Using the court opinion, explain why Mr. Carpenter called the police in one to three sentences.

_Reading text_
────────────────

State v. Haller

Annotate this Case

363 S.E.2d 719 (1987)

STATE of West Virginia v. Bruce HALLER.

No. 17492.

Supreme Court of Appeals of West Virginia.

November 17, 1987.

*720 Charles G. Brown, Atty. Gen., Jill Miles, Asst. Atty. Gen., Charleston, W.Va., for the State.

Brent E. Beveridge, Fusco & Newbraugh, Morgantown, for Haller.

NEELY, Justice:

On 6 August 1985, appellant, Bruce Haller, went to the residence of Marc Carpenter to discuss the sale of a 1968 Pontiac GTO automobile. Mr. Carpenter wanted to sell the car to Mr. Haller for $1,000. Mr. Haller offered to trade what he represented to be cocaine for the car. Mr. Carpenter tested the cocaine by injecting it into his arm and said it wasn't "coke." Later the same day, Mr. Carpenter and Mr. Haller, along with Billy Westfall and Jim Wolfe, met in a parked car near a skating rink. Once again, Mr. Carpenter injected the cocaine, and this time believed that the substance was cocaine. Based on the representations by Mr. Haller and by injecting the cocaine, Mr. Carpenter agreed to accept cocaine in exchange for the title to his car.

The four men then went to Mr. Carpenter's residence to complete the exchange. Mr. Carpenter gave Mr. Haller the executed car title and Mr. Haller had the car towed from the Carpenter residence. At some time between the skating rink and Mr. Carpenter's house, someone switched the cocaine for an imitation substance. When Mr. Carpenter later tried this substitute substance, he discovered it wasn't cocaine and believed that Bruce Haller had tricked him. Outraged, he then called the police!

The police advised Mr. Carpenter to go to a magistrate and swear out a warrant. Dumbfounded by the situation, Magistrate Ron Crislip requested that the principals in the trade and the state police come down to his office. When the state police arrived, Bruce Haller, Marc Carpenter and Billy Westfall were already there.

After being read his Miranda rights, Bruce Haller signed a statement that substantially corroborated the statements of Marc Carpenter and Billy Westfall. Mr. Haller admitted that he had purchased Mr. Carpenter's car for a quantity of a substance he believed to be cocaine. However, Mr. Haller stated that he did not replace the cocaine with a substitute. He believed that Mr. Carpenter or Mr. Westfall probably made the switch in an attempt to defraud him of the title to the car. Mr. Haller was indicted by the Marion County grand jury in November, 1985 on a three count indictment. The first count charged him with feloniously delivering a controlled substance. The second count charged him with receiving property valued at more than $200 under false pretenses, and a third misdemeanor count charged him with delivering an imitation controlled substance.

────────────────

_Information shown_

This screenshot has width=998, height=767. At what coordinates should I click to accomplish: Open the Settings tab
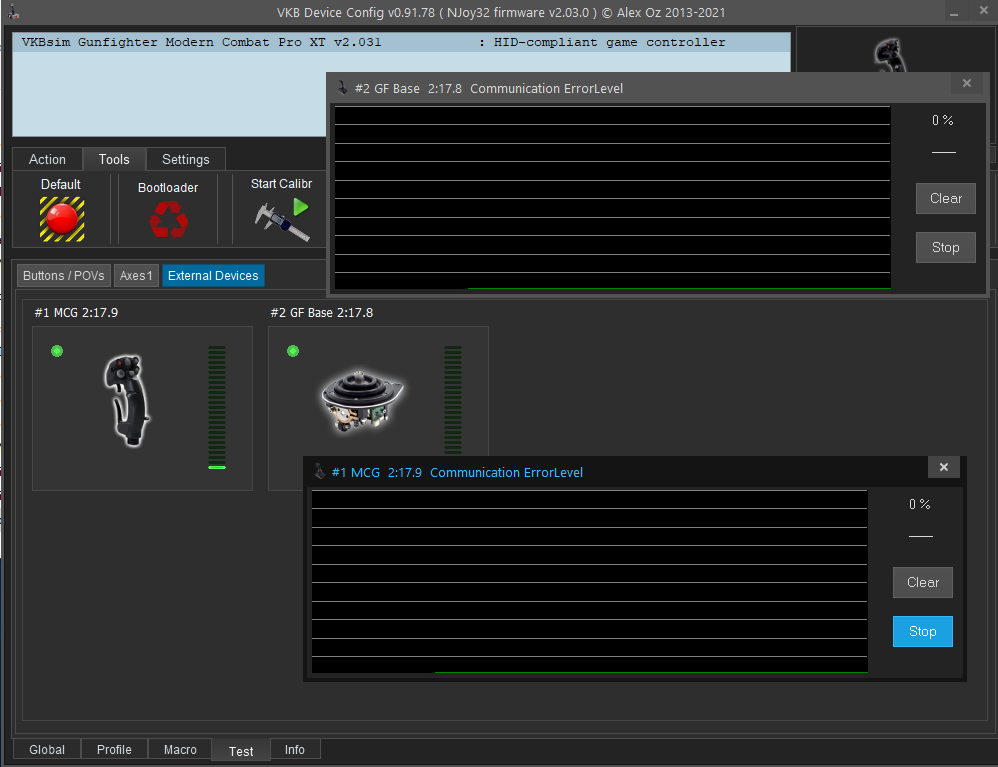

────────────────

_Exercise response_
After the exchange, Mr. Carpenter tried the substance he had received and found that it was not cocaine. He believed that Bruce Haller had tricked him, and in his outrage he called the police.